**REQUIRED ACTION:** Please copy every line of the records below that holds the word "computer".
########################################
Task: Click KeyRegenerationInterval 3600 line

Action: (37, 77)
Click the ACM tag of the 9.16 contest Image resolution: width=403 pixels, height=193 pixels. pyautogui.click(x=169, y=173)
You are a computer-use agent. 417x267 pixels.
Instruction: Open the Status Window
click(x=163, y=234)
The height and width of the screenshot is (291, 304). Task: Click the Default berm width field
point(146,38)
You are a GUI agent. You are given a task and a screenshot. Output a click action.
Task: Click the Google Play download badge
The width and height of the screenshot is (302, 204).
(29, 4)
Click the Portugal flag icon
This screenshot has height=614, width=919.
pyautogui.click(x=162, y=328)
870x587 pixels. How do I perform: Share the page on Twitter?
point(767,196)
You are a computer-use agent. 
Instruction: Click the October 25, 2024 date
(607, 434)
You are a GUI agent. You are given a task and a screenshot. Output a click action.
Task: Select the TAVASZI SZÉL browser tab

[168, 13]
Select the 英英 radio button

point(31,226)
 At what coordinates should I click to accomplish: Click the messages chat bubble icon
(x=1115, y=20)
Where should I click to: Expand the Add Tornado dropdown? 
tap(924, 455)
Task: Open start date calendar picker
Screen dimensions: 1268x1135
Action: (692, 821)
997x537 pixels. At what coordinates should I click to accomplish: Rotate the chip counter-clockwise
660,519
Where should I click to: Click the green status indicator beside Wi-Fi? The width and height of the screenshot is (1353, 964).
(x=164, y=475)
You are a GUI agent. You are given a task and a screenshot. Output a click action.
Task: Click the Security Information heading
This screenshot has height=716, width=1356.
########################################
**EXERCISE RESULT:**
You are a computer-use agent. 417x267 pixels.
You are a computer-use agent. 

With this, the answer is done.